▶ [What needs to be done] Transcribe the data that follows without changing a word, and omit the pictures.

(Records excerpted from a collection)
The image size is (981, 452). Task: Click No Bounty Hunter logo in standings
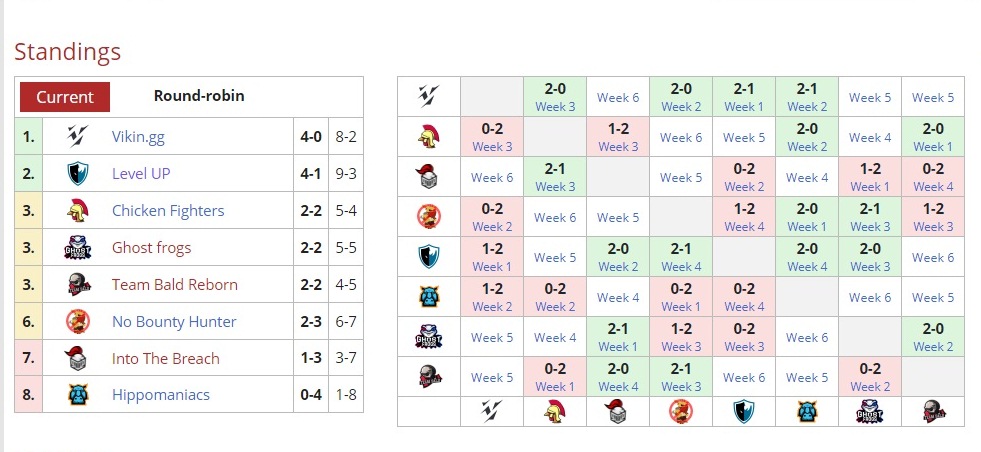78,322
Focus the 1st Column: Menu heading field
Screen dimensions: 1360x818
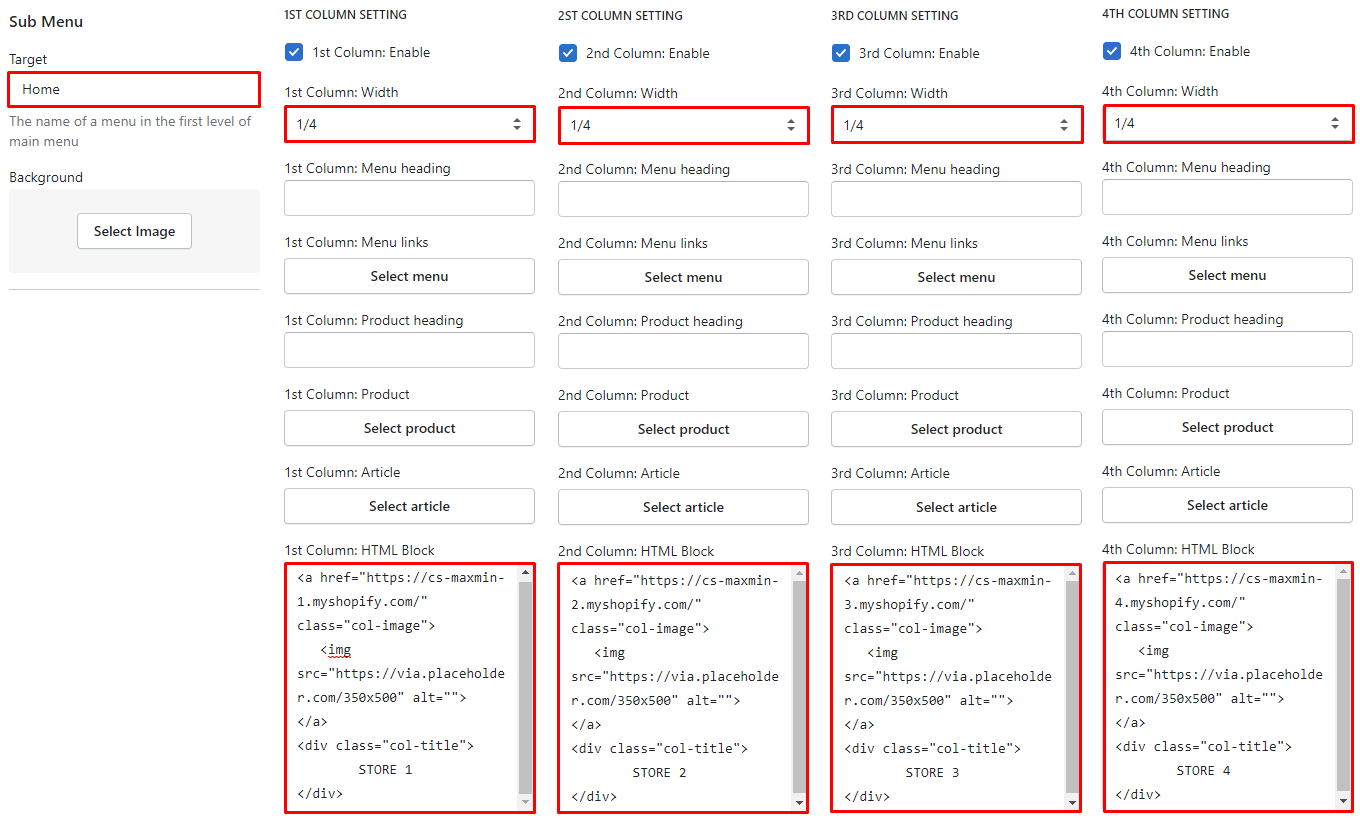(409, 198)
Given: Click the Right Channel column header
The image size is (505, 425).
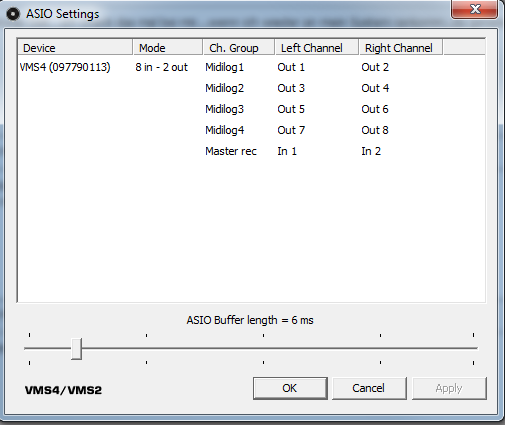Looking at the screenshot, I should 401,48.
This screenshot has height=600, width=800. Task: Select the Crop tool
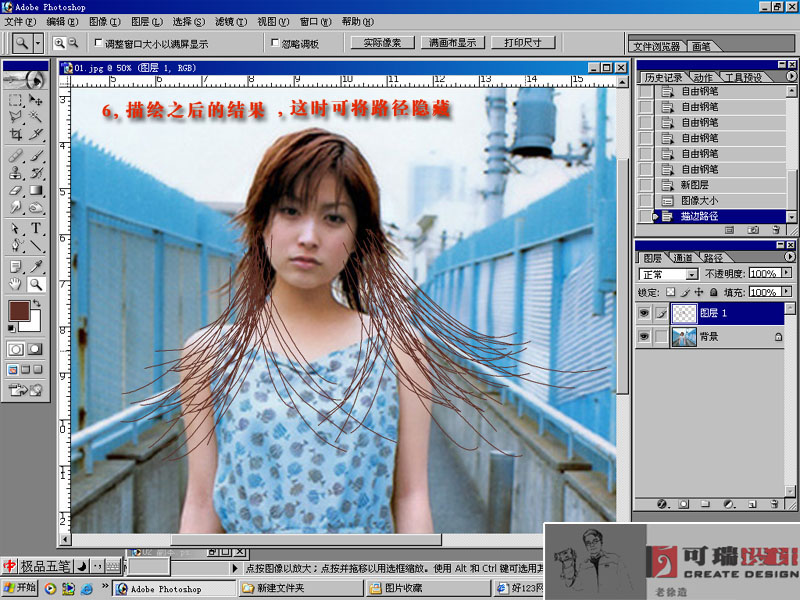pyautogui.click(x=16, y=134)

▶ [Answer]
The image size is (981, 452). Task: Click No Bounty Hunter logo in standings
78,322
Focus the 1st Column: Menu heading field
Screen dimensions: 1360x818
(409, 198)
Given: Click the Right Channel column header
The image size is (505, 425).
Looking at the screenshot, I should 401,48.
This screenshot has height=600, width=800. Task: Select the Crop tool
pyautogui.click(x=16, y=134)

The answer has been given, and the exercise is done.